Monday, October 23, 2006

A difícil tarefa

Às vezes antes de dormir, escuto uma voz dentro de minha cabeça, que me impele a agir de uma determinada forma, por assim dizer, correcta e justa. É uma espécie de esquizofrenia-moral. Supostamente saudável, essa espécide de grilo-falante invisível, converte-se em um flagelo que pode, entre outras coisas, privar-me de meu sagrado (e geralmente descontínuo) sono. Tal mazela conduz-me a escrever textos como este ao meio da noite.

Sempre tenho estado buscando uma resposta ao porquê de tal "sensação" ou agouro, tentando identificar um culpado por sua gênese. Com muito esforço, conseguí reduzir uma ampla lista a 3 factores básicos: 1)anos de injecção de um sentimento de culpa moral, fruto da chamada "educação católica"; 2) um sentimento de lógica humana geral (common sense), que poderia elevar-me à condição de profeta, caso lhe desse mais ouvidos; 3) (numa mistura dos pontos anteriores) a noção de que ao pertencer a uma classe melhor favorecida, em meio à miséria reinante no meu país de origem, ser-me-ia incumbida uma espécie de tarefa de ser um paladino da justiça e igualdade.

Ao falhar em estabelecer uma prioridade - se identificar o que é e como resolver/eliminar tal situação, ou se buscar um culpado e livrar o peso que sinto em minhas costas - sigo sofrendo. Uma vez mais, poderia aplicar o paradoxo do ovo e da galinha. Parece que as coisas são todas cíclicas e que tudo ao final, volta ao mesmo.
O sinal regressa à origem. Mas será assim sempre?

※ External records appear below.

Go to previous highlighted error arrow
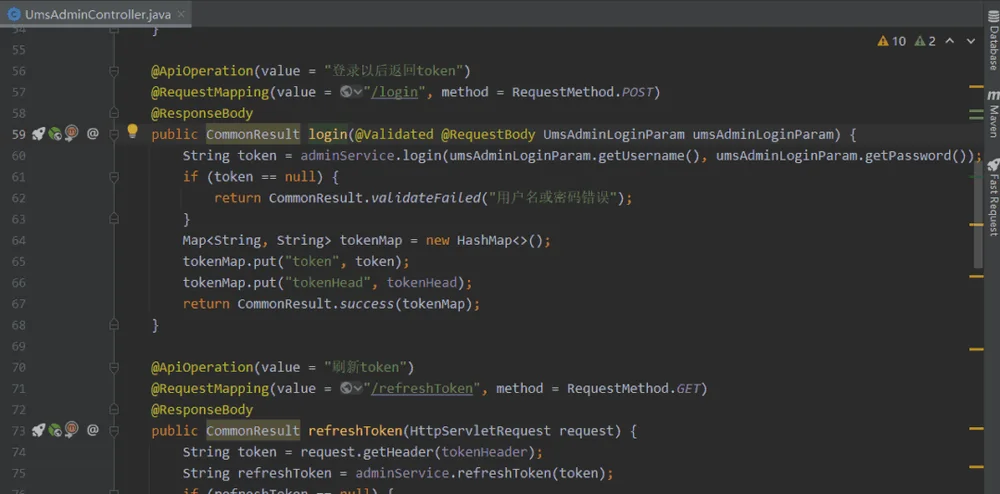The width and height of the screenshot is (1000, 494). pyautogui.click(x=950, y=41)
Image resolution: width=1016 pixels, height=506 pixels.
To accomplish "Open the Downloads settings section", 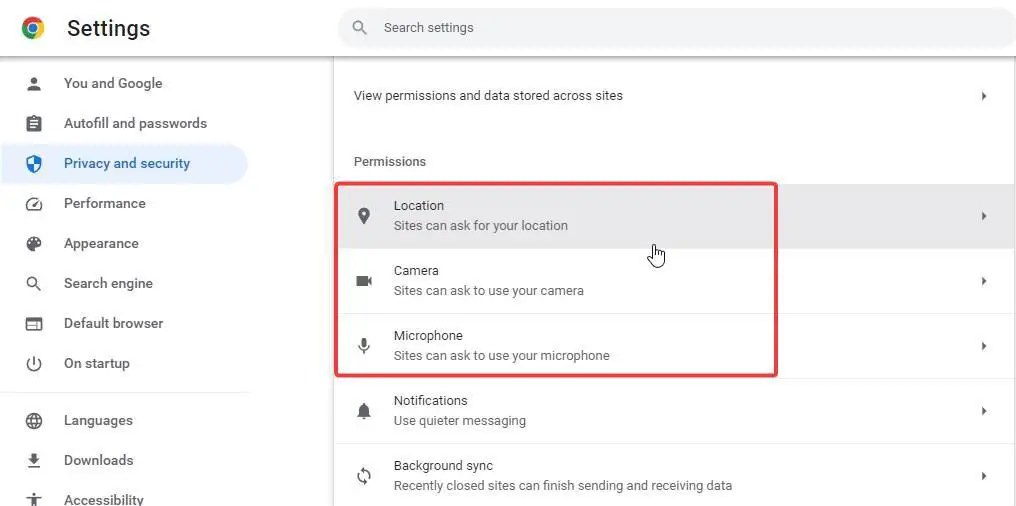I will click(98, 461).
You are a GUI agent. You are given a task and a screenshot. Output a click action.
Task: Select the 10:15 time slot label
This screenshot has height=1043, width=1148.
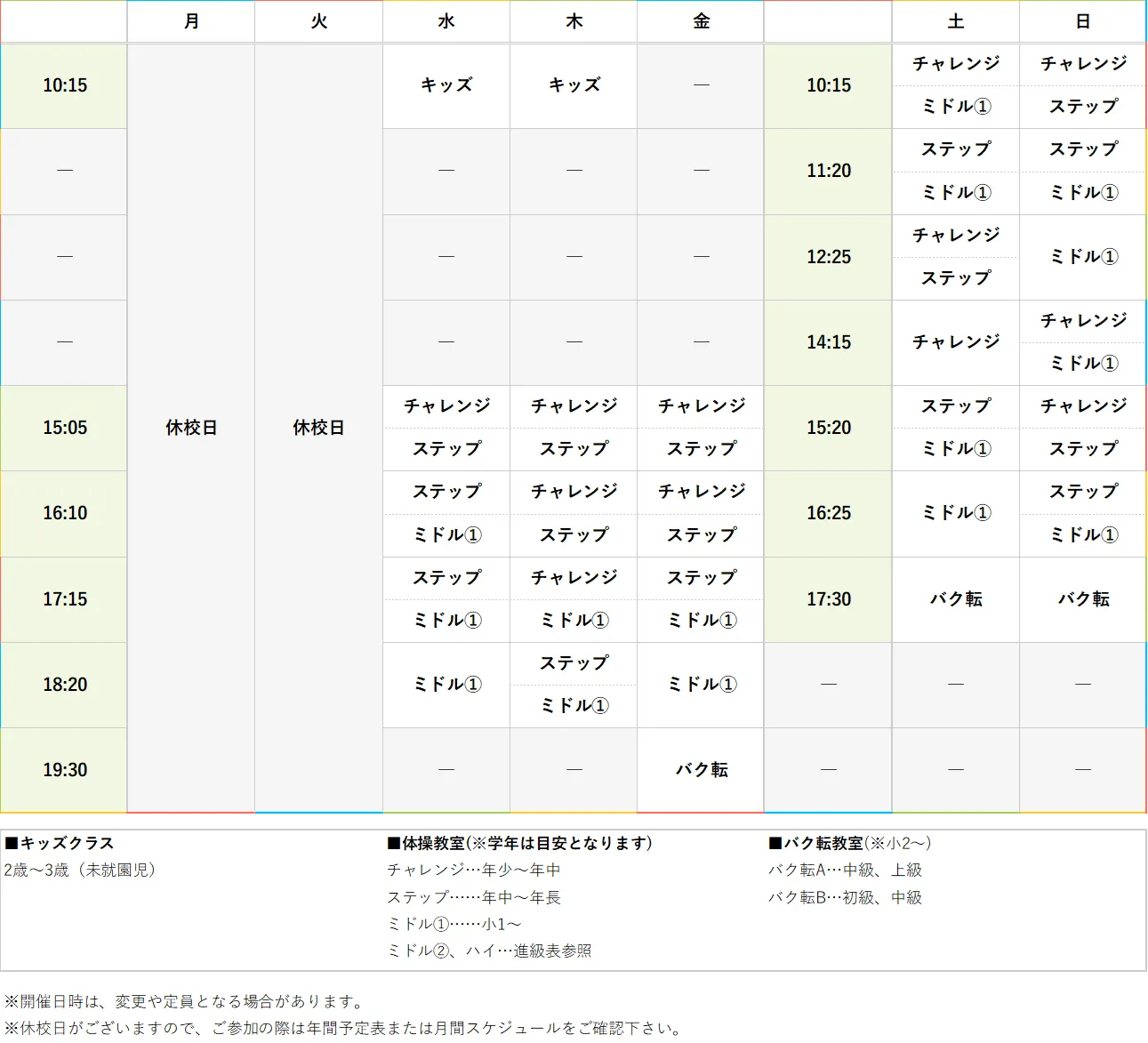tap(63, 85)
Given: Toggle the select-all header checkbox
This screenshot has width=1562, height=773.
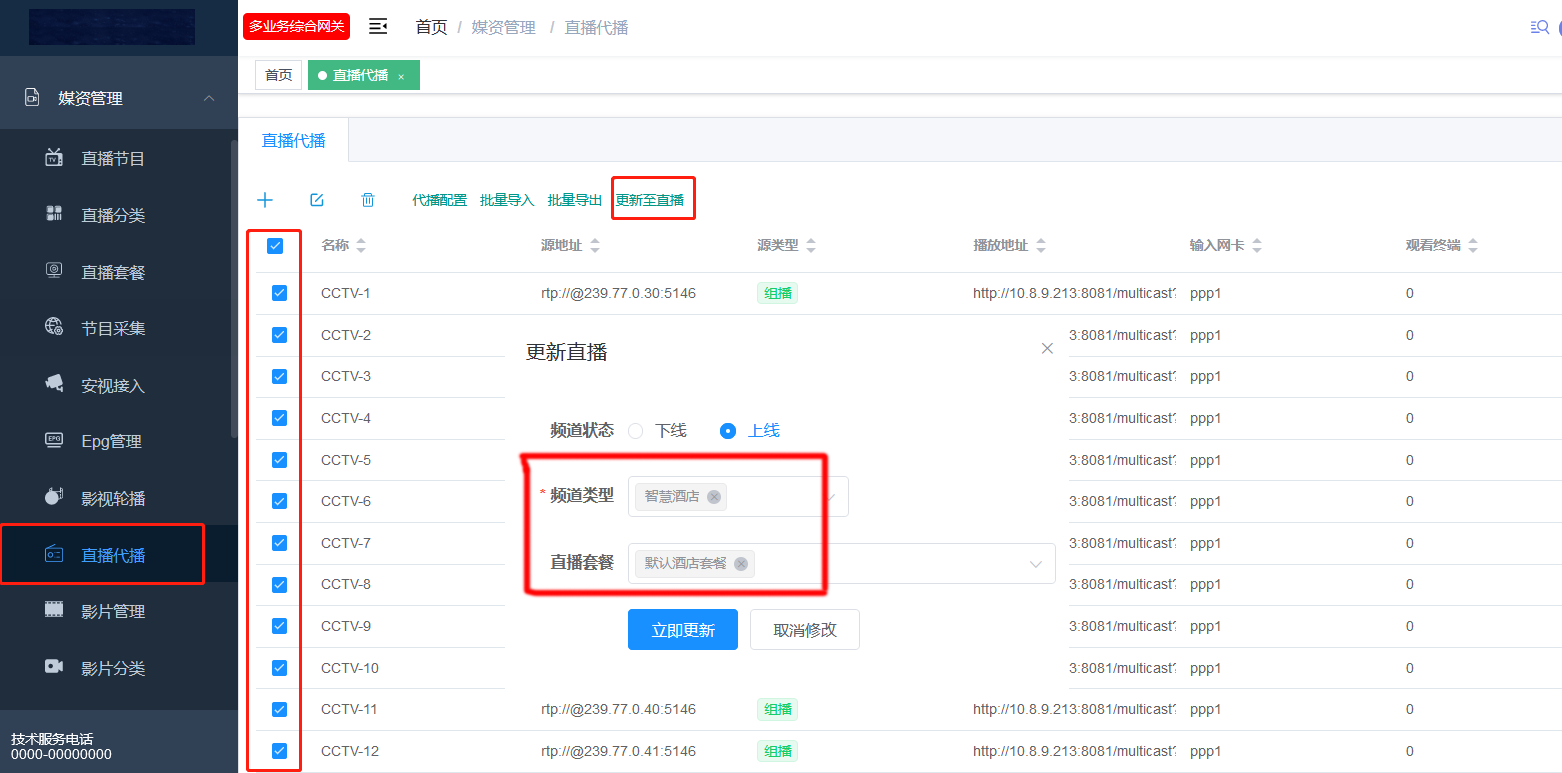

Todo esse tema volta a relacionar-se com manipulação. Em que medida sou levado a crer e agir segundo uma lógica alheia e contrária aos meus impulsos naturais? O que é inato e o que é fruto de catequese e dominação? Como ser coerente numa realidade cada vez mais cínica e hipócrita, onde os valores estão muitas vezes invertidos em nome do imediatismo? POrque afinal isso estaria errado?

Parece-me que cada vez mais, o dilema consiste em equilibrar as esferas pessoal (individual, celular) e colectivas (núcleos). Em que medida posso por a minha satisfação pessoal e imediata à frente do moralmente correcto estabelecido nítidamente em nome de um bem-estar colectivo - e que ao mesmo tempo, reverte-se a meu próprio benefício? Existe, sempre, uma tênue linha que separa o egoísmo do altruísmo (e vice-versa). E, a meu ver, por mais maquiavélico que tal pensamento possa ser, não vejo nada de errado com isso.

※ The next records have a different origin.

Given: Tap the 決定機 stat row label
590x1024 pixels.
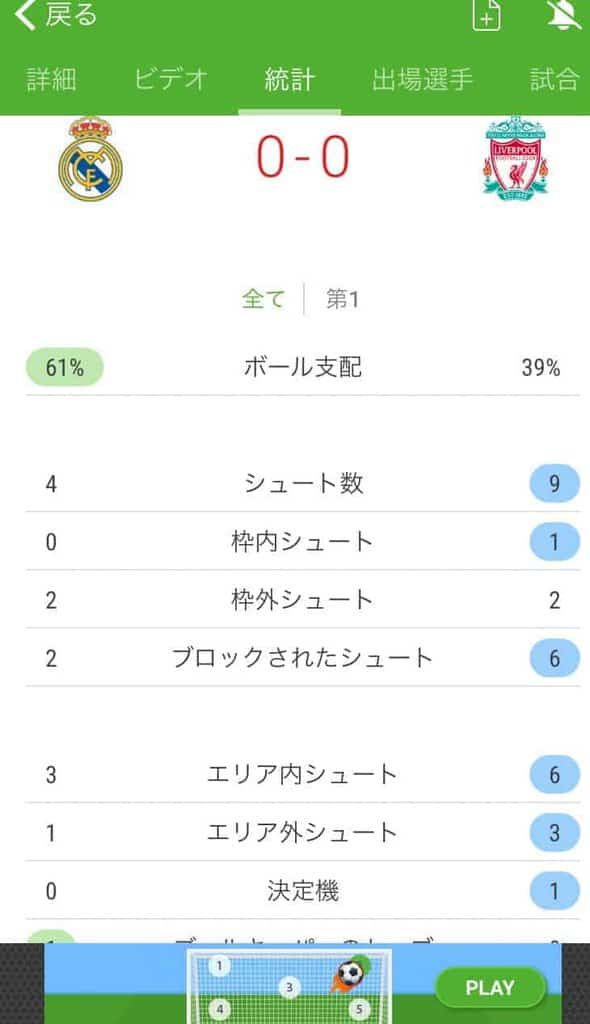Looking at the screenshot, I should point(303,891).
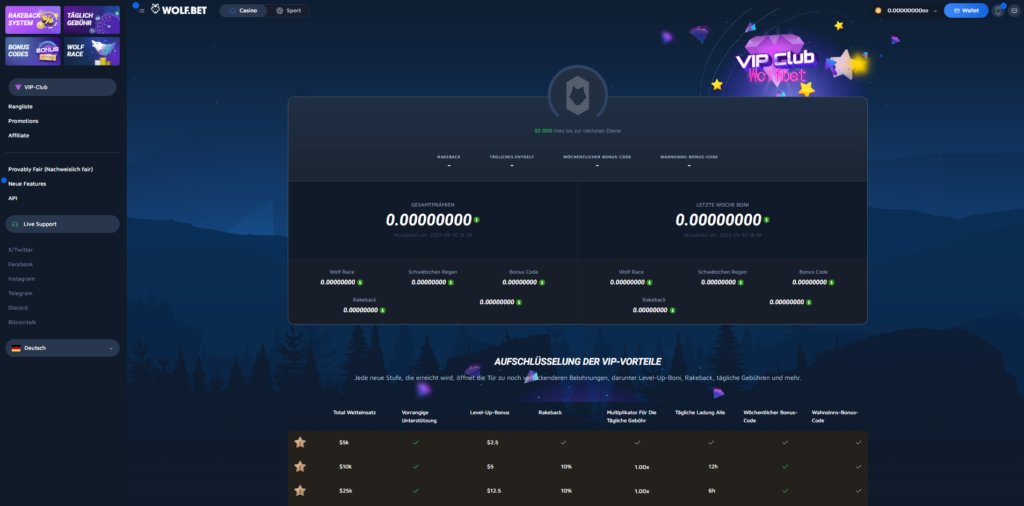Open the Telegram link
The height and width of the screenshot is (506, 1024).
pos(21,293)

De certa forma, às vezes porto-me como um monge. Um monge que flagela-se a chicotadas por querer e afinal, não fazer aquilo que lhe dá nas ganas, culpando-se por ter certas idéias e impulsos. Pagando pelos erros de outros e decidindo não repetí-los.

O pior é que farto-me de enxergar conteúdos ultra-moralistas em obras de escritores que tanto aprecio e que de certa forma, profetizam um estilo de vida subversivo - segundo a óptica cristã anteriormente mencionada. Bukowski, Kerouac, Cohen, ... Todos eles redimem-se passando-nos divagações próprias acerca de seus excessos cometidos. Entretanto, tais excessos consistiam não em excessões, mas em regras comportamentais suas.

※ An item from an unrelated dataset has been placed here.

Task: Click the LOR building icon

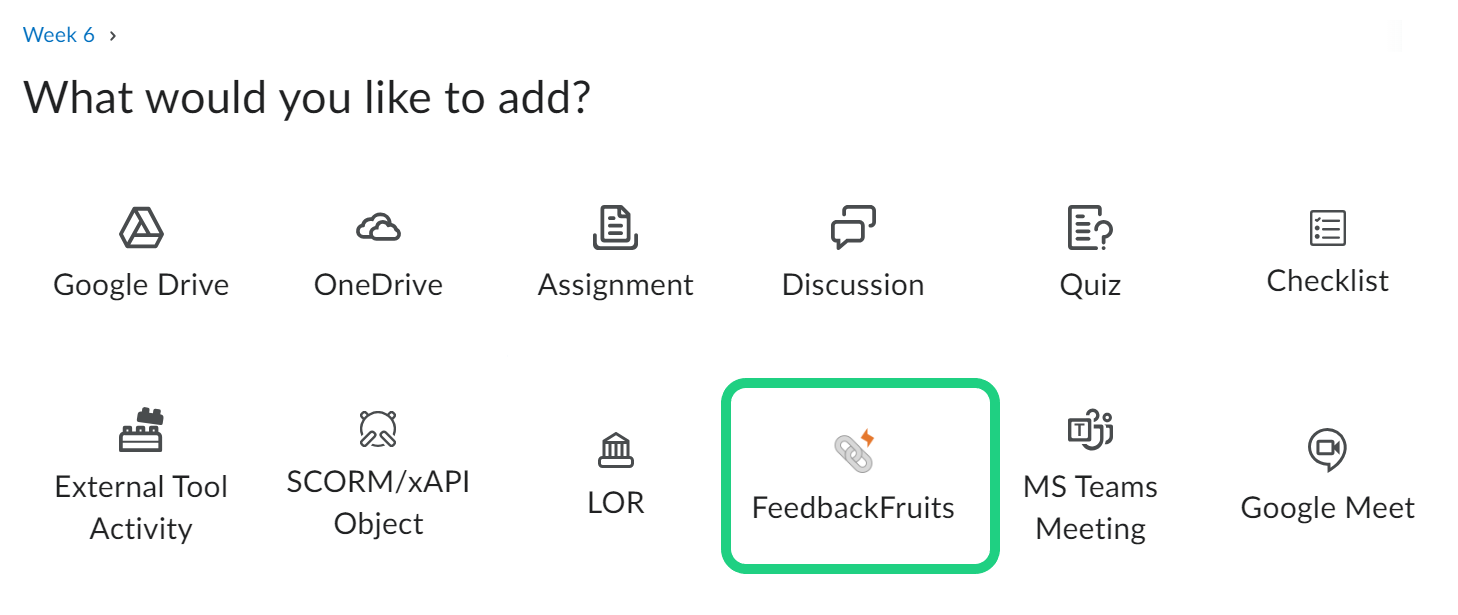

Que falta faz afinal manter uma "coerência" (moral)? Será isso apenas que nos caracterizaria por indivíduos? Como sê-lo, então, possuindo os mesmos valores?

Luke Rhinehart, em seu livro "o homem dos dados", propõem-nos imaginar um homem livre de amarras ditadas pela sua educação e origem. Ditado simplesmente pelo acaso e pelo seguir de seus impulsos primordiais, esse fulano seria, supostamente livre e mais são que os demais. Uma espécie de solução definitiva à multitude de factores e incógnitas com os quais devemos confrontar-nos no mundo "actual"(o livro foi escrito nos anos 50 do século XX), que nos apresenta situações de natureza caótica e de resolução contraditória - por vezes, esquizofrênicas até.

Ao vomitar tais pensamentos, que quase sinto como que não sendo meus, mas adquiridos por uma estranha osmose, provenientes do meu dia-a-dia; sinto haver calado/acalmado tal zumbido. Ao menos por hoje. Espero lograr em dormir bem. Amanhã é segunda-feira, e começo a ceder à paranóia colectiva que a fronteira ultrapassada do domingo supõe.

Sweet dreams e uma boa semana. Black holes & revelations aproximam-se.

1 comment:

Roberto Mello said...

Só toma cuidade de achar que vc tem que carregar toda a dor do mundo nas costas, numa espécie de messias...
Eu durante muito tempo meio que agi assim.